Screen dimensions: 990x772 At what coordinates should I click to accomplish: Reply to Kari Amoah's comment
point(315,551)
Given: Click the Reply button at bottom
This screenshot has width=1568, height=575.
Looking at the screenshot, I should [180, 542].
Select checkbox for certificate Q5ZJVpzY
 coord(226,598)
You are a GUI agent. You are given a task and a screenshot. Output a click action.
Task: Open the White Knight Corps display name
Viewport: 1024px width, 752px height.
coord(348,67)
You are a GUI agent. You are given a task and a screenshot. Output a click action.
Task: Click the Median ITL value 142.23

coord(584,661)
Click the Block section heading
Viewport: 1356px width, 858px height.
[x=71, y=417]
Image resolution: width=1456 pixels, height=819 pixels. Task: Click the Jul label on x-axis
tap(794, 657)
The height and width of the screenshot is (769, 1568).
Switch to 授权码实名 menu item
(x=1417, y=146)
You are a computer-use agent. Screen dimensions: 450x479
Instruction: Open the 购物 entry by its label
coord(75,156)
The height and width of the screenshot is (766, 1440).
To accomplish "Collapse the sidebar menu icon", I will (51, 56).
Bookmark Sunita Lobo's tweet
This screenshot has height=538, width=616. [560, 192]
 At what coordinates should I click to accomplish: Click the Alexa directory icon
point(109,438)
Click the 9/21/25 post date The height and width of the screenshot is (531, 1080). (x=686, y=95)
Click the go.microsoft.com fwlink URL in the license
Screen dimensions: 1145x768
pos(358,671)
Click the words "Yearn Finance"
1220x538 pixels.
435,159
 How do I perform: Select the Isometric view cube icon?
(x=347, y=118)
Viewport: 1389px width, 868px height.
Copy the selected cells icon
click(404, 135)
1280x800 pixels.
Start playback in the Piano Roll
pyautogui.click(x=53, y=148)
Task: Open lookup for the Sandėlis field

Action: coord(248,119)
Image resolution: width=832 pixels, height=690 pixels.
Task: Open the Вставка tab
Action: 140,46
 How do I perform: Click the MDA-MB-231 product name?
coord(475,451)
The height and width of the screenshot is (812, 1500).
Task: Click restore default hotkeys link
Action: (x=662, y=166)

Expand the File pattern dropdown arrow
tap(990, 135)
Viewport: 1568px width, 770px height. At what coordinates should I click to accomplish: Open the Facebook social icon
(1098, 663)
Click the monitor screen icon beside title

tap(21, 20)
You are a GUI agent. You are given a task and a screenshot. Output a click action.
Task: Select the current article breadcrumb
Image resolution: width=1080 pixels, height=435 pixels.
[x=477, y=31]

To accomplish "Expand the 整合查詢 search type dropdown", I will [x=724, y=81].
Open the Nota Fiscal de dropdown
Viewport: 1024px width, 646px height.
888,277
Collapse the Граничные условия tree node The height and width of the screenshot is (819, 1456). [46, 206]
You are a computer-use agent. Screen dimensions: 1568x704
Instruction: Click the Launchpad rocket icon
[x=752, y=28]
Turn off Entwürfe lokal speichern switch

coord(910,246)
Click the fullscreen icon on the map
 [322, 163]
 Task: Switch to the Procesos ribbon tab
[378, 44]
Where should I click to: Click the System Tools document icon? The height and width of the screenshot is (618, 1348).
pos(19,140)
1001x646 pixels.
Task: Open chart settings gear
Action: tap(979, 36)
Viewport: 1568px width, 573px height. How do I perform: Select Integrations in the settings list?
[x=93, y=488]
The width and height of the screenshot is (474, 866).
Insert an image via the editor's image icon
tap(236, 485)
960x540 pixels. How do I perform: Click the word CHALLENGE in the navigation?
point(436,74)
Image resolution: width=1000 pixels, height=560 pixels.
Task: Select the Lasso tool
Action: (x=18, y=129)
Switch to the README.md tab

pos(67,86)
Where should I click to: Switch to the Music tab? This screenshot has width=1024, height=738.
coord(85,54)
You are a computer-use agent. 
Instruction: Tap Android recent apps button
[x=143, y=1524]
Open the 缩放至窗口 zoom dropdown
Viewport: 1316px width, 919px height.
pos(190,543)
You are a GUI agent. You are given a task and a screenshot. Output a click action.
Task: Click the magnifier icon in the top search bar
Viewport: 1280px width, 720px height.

————

[HOW TO COMPLETE THIS TASK] Going through the records above, count the lines that include the word "search". Give the number alone.

[SOLUTION] 2